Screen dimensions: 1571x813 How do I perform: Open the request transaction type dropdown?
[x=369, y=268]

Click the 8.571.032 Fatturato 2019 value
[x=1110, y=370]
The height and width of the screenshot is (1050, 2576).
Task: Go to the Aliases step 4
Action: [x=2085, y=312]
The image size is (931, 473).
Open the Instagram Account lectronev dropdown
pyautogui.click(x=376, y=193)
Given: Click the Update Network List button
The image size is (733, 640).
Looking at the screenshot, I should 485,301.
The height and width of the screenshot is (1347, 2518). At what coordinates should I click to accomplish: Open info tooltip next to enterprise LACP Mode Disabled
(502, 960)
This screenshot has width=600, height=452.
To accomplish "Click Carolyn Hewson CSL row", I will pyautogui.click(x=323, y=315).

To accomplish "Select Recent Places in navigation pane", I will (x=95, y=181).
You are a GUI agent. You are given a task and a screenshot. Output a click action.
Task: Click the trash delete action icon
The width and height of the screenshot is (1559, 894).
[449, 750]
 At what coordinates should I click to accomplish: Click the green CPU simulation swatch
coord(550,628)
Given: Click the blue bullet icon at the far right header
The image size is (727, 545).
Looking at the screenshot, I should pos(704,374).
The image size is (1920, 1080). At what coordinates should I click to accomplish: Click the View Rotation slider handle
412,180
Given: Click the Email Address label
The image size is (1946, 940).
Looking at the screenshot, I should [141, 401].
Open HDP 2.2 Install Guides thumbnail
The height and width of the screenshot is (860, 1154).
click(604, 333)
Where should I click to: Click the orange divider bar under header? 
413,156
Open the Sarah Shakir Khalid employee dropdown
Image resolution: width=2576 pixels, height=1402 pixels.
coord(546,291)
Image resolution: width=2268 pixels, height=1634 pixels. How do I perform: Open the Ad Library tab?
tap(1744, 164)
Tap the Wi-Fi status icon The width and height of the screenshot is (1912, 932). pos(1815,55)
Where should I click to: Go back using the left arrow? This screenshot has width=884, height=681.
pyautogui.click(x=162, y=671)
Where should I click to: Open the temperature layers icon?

::::

* [THE TASK] Change every "Where should I click to:" in these entries to "Where do I click to:" and leave everything else as it is.

* [EXERCISE OUTPUT]
Screen dimensions: 1571x813 How do I perform: Open the request transaction type dropdown?
[x=369, y=268]

Click the 8.571.032 Fatturato 2019 value
[x=1110, y=370]
The height and width of the screenshot is (1050, 2576).
Task: Go to the Aliases step 4
Action: [x=2085, y=312]
The image size is (931, 473).
Open the Instagram Account lectronev dropdown
pyautogui.click(x=376, y=193)
Given: Click the Update Network List button
The image size is (733, 640).
Looking at the screenshot, I should 485,301.
The height and width of the screenshot is (1347, 2518). At what coordinates should I click to accomplish: Open info tooltip next to enterprise LACP Mode Disabled
(502, 960)
This screenshot has width=600, height=452.
To accomplish "Click Carolyn Hewson CSL row", I will pyautogui.click(x=323, y=315).

To accomplish "Select Recent Places in navigation pane", I will (x=95, y=181).
You are a GUI agent. You are given a task and a screenshot. Output a click action.
Task: Click the trash delete action icon
The width and height of the screenshot is (1559, 894).
[449, 750]
 At what coordinates should I click to accomplish: Click the green CPU simulation swatch
coord(550,628)
Given: Click the blue bullet icon at the far right header
The image size is (727, 545).
Looking at the screenshot, I should pos(704,374).
The image size is (1920, 1080). At what coordinates should I click to accomplish: Click the View Rotation slider handle
412,180
Given: Click the Email Address label
The image size is (1946, 940).
Looking at the screenshot, I should [141, 401].
Open HDP 2.2 Install Guides thumbnail
The height and width of the screenshot is (860, 1154).
click(604, 333)
Where do I click to: Click the orange divider bar under header? 
413,156
Open the Sarah Shakir Khalid employee dropdown
Image resolution: width=2576 pixels, height=1402 pixels.
coord(546,291)
Image resolution: width=2268 pixels, height=1634 pixels. How do I perform: Open the Ad Library tab?
tap(1744, 164)
Tap the Wi-Fi status icon The width and height of the screenshot is (1912, 932). pos(1815,55)
Where do I click to: Go back using the left arrow? This screenshot has width=884, height=681.
pyautogui.click(x=162, y=671)
Where do I click to: Open the temperature layers icon?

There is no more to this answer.